University of Southampton, School of Electronics and Computer Science,
One of the main tools used to clear the electrical power market across the world is the DC optimal power flow. Nevertheless, the classical model designed for vertically integrated power systems is now under pressure as new issues such as partial information introduced by the deregulation process, scalability posed by the multiple small renewable generation units as well as microgrids, and markets integration have to be addressed. This dissertation presents a graph-based decentralised framework for the electricity power market based on the DC optimal power flow where Newton's method is solved using graph techniques. Based on this ground, the main principles associated to the solution of systems of linear equations using a proper graph representation are presented.

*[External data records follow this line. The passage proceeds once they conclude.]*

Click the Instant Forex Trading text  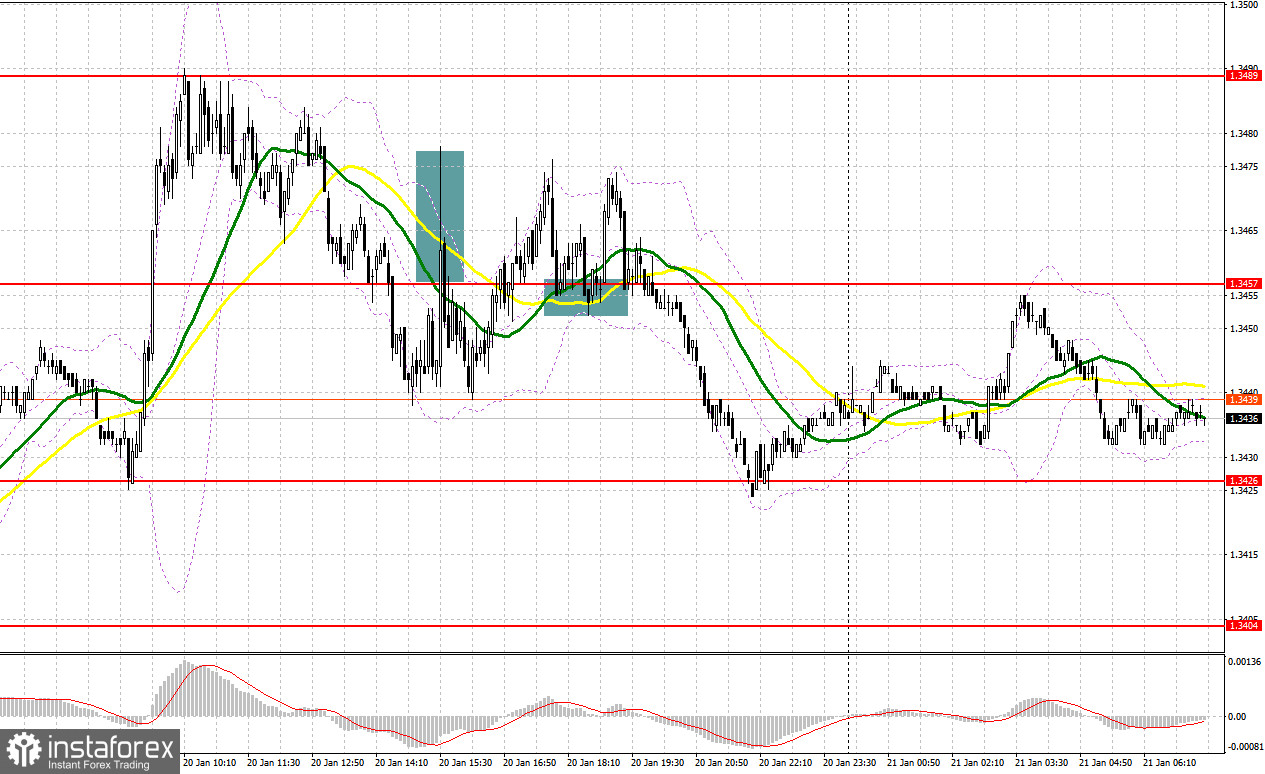coord(97,765)
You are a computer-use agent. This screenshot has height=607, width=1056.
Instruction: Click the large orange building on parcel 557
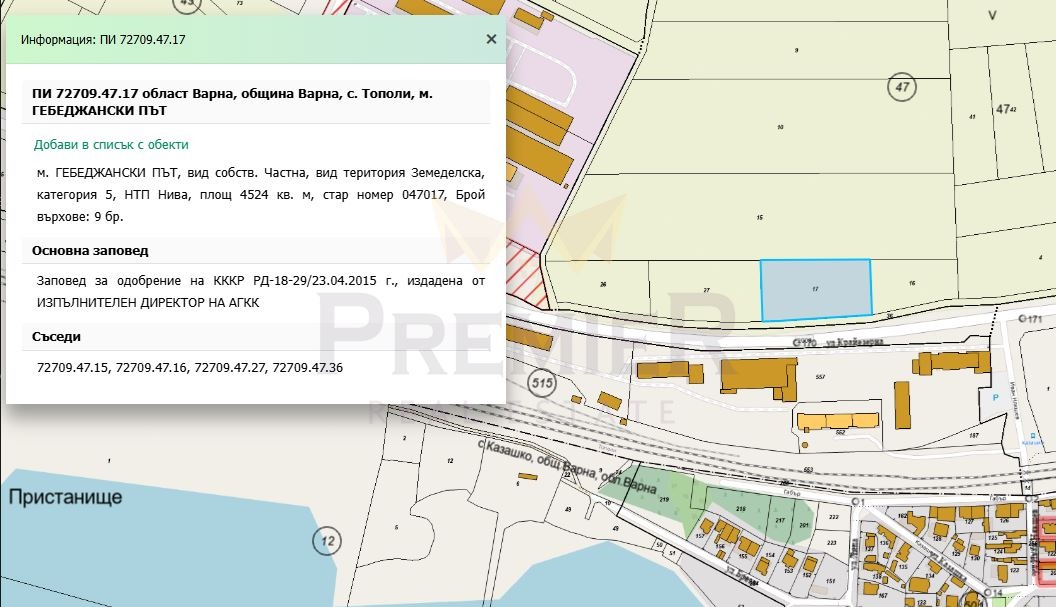[759, 378]
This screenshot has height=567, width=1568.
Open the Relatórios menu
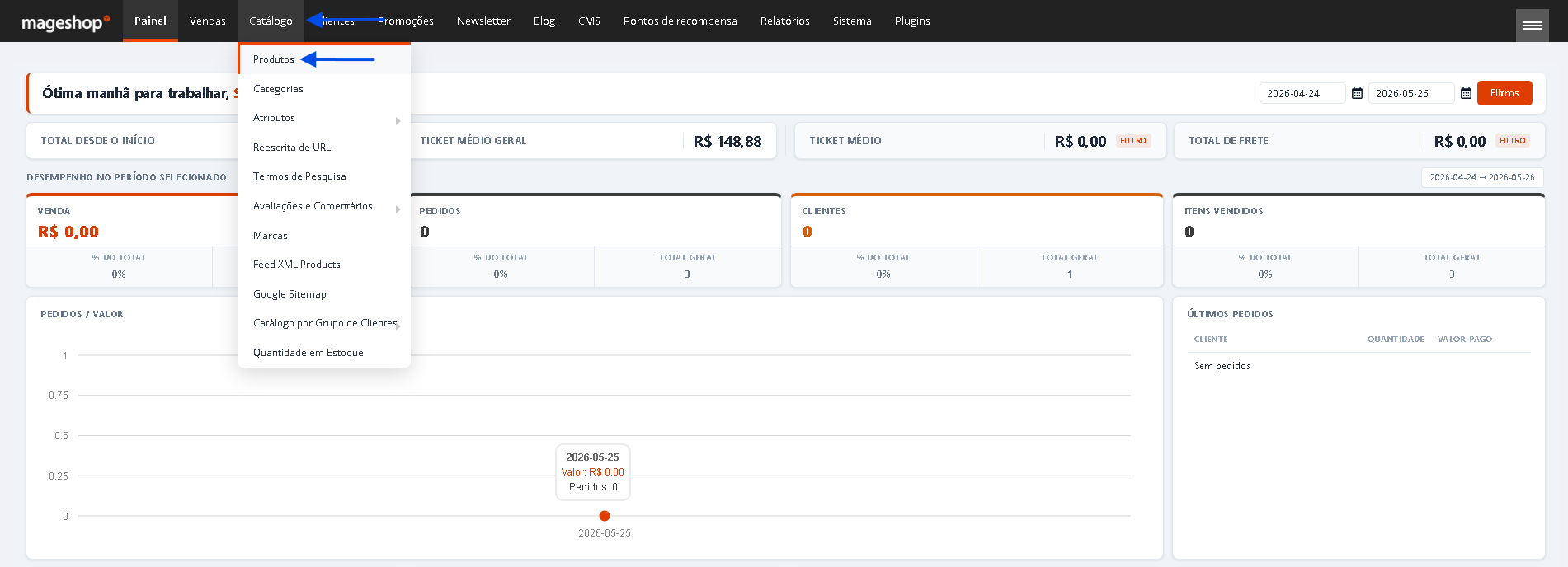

Then, the burden imposed by the handling of rows and columns in its matrix representation when inequality constraints have to be enforced or not is addressed in its graph based model. To this end the model is extended introducing the notion of conditional links. Next, this model is enhanced to address the graph decentralisation by introducing the weak link concept as a mean to disregard some links in the solution process while allowing the exact gradient to be computed. Following, recognizing that the DC optimal power flow is a quadratic separable program, this model is generalised to a quadratic separable program model. Finally, an agent oriented approach is proposed in order to implement the graph decentralisation. Here the agents will clear the market interchanging some economic information as well as some non-strategic information. The main contribution presented in this document is the application of graph methods to solve quadratic separable optimisation problems using Newton's method. This approach leads to a graph model whose structure is well defined. Furthermore, when applied to the DC optimal power flow this representation leads to a graph whose solution is totally embedded within the graph as both the Hessian as well as the gradient information can be accessed directly from the graph topology. In addition, the graph can be decentralised by providing a mean to evaluate the exact gradient. As a result when applied to the
DC optimal power flow, the network interconnectivity is converted into local intercommunication tasks. This leads to a decentralised solution where the intercommunication is based mainly on economic information.